From: Tom Lane <tgl(at)sss(dot)pgh(dot)pa(dot)us>
To: Pavan Deolasee <pavan(dot)deolasee(at)gmail(dot)com>
Cc: Abhijit Menon-Sen <ams(at)2ndquadrant(dot)com>, Stephen Frost <sfrost(at)snowman(dot)net>, Andres Freund <andres(at)2ndquadrant(dot)com>, pgsql-hackers(at)postgresql(dot)org
Subject: Re: Hot Standby conflict resolution handling
Date: 2013-01-17 15:19:23
Message-ID: (view raw, whole thread or download thread mbox)
Lists: pgsql-hackers
Pavan Deolasee <pavan(dot)deolasee(at)gmail(dot)com> writes:
> On Thu, Jan 17, 2013 at 12:08 PM, Tom Lane <tgl(at)sss(dot)pgh(dot)pa(dot)us> wrote:
>> ISTM that if we dare not interrupt for fear of confusing OpenSSL, we
>> cannot safely attempt to send an error message to the client either;
>> but ereport(FATAL) will try exactly that.

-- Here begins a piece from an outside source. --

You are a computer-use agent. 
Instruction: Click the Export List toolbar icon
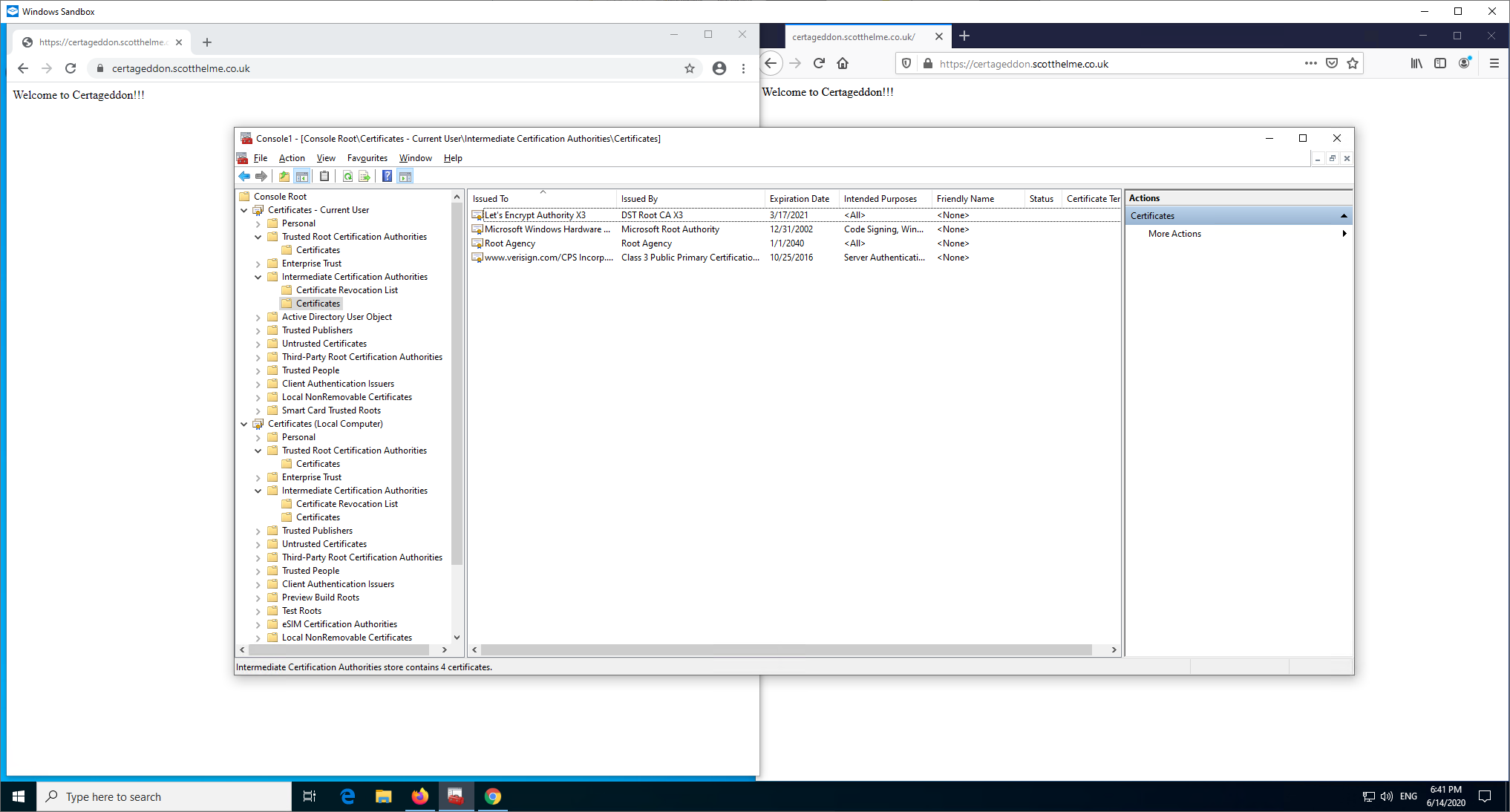365,176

> I thought since FATAL will force the backend to exit, we don't care much
> about corrupted OpenSSL state. I even thought that's why we raise ERROR to
> FATAL so that the backend can start in a clean state. But clearly I'm
> missing a point here because you don't think that way.

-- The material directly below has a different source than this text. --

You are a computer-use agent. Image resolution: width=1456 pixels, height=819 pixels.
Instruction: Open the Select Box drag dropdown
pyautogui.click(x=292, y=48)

If we were to simply exit(1), leaving the kernel to close the client
socket, it'd be safe enough because control would never have returned to
OpenSSL.  But this code doesn't do that.  What we're looking at is that
we've interrupted OpenSSL at some arbitrary point, and now we're going
to make fresh calls to it to try to pump the FATAL error message out to
the client.  It seems fairly unlikely that that's safe.  I'm not sure
I credit Andres' worry of arbitrary code execution, but I do fear that
OpenSSL could get confused to the point of freezing up, or even more
likely that it would transmit garbage to the client, which rather
defeats the purpose.

Don't see a nice fix.  The COMMERROR approach (ie, don't try to send
anything to the client, only the log) is not nice at all since the
client would get the impression that the server crashed.  On the other
hand, anything else requires waiting till we get control back from
OpenSSL, which might be a long time, and meanwhile we're still holding
locks that prevent WAL recovery from proceeding.